Isso nos leva à convicção de que a classe política precisa evoluir no discurso e até nos cacoetes, porque se a prática exige uma fundamentação teórica, esta não contempla discursos que revelam o vício de origem.

Do secretário Humberto Costa – que é apenas um modelo para todos mais envolvidos na disputa de mandatos – se espera que anteponha a suas aspirações eleitorais com ideias mais ajustadas ao nosso tempo e nossa realidade.

Por exemplo: como ele vê o desmantelo do Congresso diante das incontáveis denúncias de improbidade, como encara a questão da vergonhosa verba indenizatória, o fato de o parlamentar brasileiro ganhar quatro vezes mais que um parlamentar inglês, de como conviver com cidadãos que se desdobram na defesa da imunidade parlamentar para exercitar impunemente a bandidagem, e por aí vai.

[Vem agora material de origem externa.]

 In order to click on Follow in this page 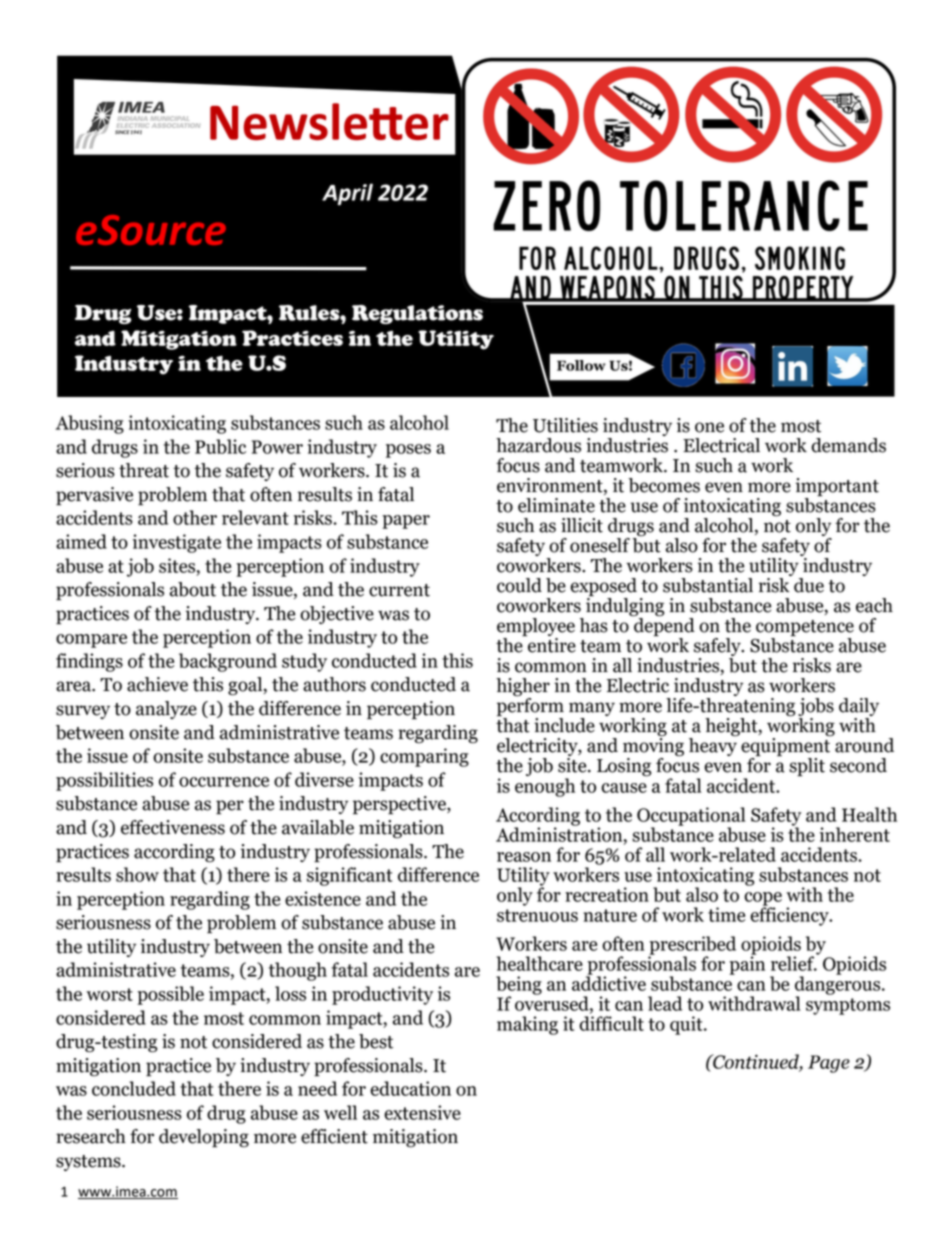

Significa dizer: tanto quanto imaginar a ideia de esquerda e direita como a imaginavam os teóricos nos tempos do mundo dividido – da desigualdade como um fato social ou como um fato natural – cabe a qualquer líder político brasileiro questionar as deformações do poder que representa e que, em qualquer circunstância, sob qualquer ótica – de direita ou de esquerda – é sustentado por todos nós que pagamos impostos.